Meizu M5c (Mblu A5 in China)
- Brand: Meizu/Mblu
- Manufacturer: Meizu
- Type: Smartphone
- Series: M series
- First released: May 23, 2017; 9 years ago
- Successor: Meizu M8c
- Related: Meizu M5 Meizu M5s Meizu M5 Note
- Compatible networks: GSM, 3G, 4G (LTE)
- Form factor: Slate
- Dimensions: 144×70.5×8.3 mm (5.67×2.78×0.33 in)
- Weight: 135 g (5 oz)
- Operating system: Android 6.0 Marshmallow with Flyme 6
- System-on-chip: MediaTek MT6737 (28 nm)
- CPU: Quad-core 1.3 GHz Cortex-A53
- GPU: Mali-T720MP1
- Memory: 2 GB LPDDR3
- Storage: 16 GB eMMC 5.0
- Removable storage: microSDXC up to 128 GB
- SIM: Hybrid Dual SIM (Nano-SIM)
- Battery: Non-removable Li-Ion 3000 mAh
- Charging: 7.5 W
- Rear camera: 8 MP Samsung S5K4H8, f/2.0, 24 mm, 1/4", 1.12 µm, AF LED flash, panorama Video: 1080p@30fps
- Front camera: 5 MP Samsung S5K5E8, f/2.2, 36 mm (wide-angle), 1/5", 1.12 µm Video: 1080p@30fps
- Display: IPS LCD, 5", 1280 × 720 (HD), 16:9 ratio, 294 ppi
- Connectivity: microUSB 2.0, 3.5 mm audio jack, Bluetooth 4.1 (A2DP, LE), Wi-Fi 802.11 a/b/g/n (dual-band), GPS (A-GPS), GLONASS
- Data inputs: Touchscreen Multi-touch, microphone, accelerometer, gyroscope (digital), proximity sensor, compass
- Codename: m1710
- Made in: China
- Website: https://www.meizu.com/en/products/m5c/summary.html

= Meizu M5c =

Android smartphone

The Meizu M5c is an entry-level Android smartphone developed by Meizu, launching as a low-end version of the Meizu M5. It was introduced on May 23, 2017. In China, the Blue Charm A5 was introduced on July 3, 2017.

== Design ==
The front panel is made of glass, and the body is made of matte plastic.

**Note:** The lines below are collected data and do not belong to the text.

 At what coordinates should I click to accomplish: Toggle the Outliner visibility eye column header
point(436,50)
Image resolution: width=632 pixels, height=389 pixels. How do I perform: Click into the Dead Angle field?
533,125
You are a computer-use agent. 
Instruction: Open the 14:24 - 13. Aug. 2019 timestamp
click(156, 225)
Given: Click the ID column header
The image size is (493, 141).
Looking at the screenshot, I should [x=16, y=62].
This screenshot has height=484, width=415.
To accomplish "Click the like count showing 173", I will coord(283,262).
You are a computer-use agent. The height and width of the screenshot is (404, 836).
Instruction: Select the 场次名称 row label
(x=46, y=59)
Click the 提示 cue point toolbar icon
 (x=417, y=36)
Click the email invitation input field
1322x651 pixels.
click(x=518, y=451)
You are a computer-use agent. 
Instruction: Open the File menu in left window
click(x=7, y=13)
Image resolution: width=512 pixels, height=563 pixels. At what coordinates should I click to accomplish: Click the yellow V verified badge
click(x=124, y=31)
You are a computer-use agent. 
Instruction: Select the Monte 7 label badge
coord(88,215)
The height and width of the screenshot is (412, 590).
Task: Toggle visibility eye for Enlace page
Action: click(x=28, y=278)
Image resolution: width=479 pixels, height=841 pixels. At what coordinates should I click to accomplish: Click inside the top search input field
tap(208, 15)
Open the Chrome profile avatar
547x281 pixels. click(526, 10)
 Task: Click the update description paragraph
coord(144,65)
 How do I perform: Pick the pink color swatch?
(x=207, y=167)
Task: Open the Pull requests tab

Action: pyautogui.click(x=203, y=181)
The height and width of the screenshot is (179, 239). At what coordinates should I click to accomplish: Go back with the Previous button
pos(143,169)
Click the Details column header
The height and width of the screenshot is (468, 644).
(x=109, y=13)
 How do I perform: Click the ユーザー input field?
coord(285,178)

The bottom features a microUSB port along with the speaker and microphone. The top houses a 3.5 mm audio jack. On the left side is a hybrid tray with one slot for a SIM card and a second slot for either a SIM card or a microSD memory card up to 128 GB. The right side contains the volume rocker and the power button.

The Meizu M5c was sold in five colors: Black, Blue, Red, Gold, and Pink.

== Specifications ==

=== Hardware ===
The Meizu M5c features an entry-level MediaTek SoC, the MT6737. The device has 2 GB of LPDDR3 RAM and 16 GB of eMMC 5.0 internal storage.

The battery has a capacity of 3000 mAh.

The Meizu M5c has a 5-inch IPS LCD with a resolution of HD (1280 × 720), a 16:9 aspect ratio, and a pixel density of 294 ppi.

The smartphone is equipped with a wide-angle 8 MP main camera with an aperture and autofocus, and a 5 MP (ArcSoft beautiness) wide-angle front camera with an aperture. Both the main and front cameras are capable of recording video at 1080p@30fps.

=== Software ===
The smartphone was released running Flyme 6 based on Android 6.0 Marshmallow.

== Criticism ==
A reviewer from Pingvin.Pro rated as a 3.8/10 for the Meizu M5c. The smartphone's appearance, screen, and connectivity were listed as advantages, while noted low performance was a disadvantage.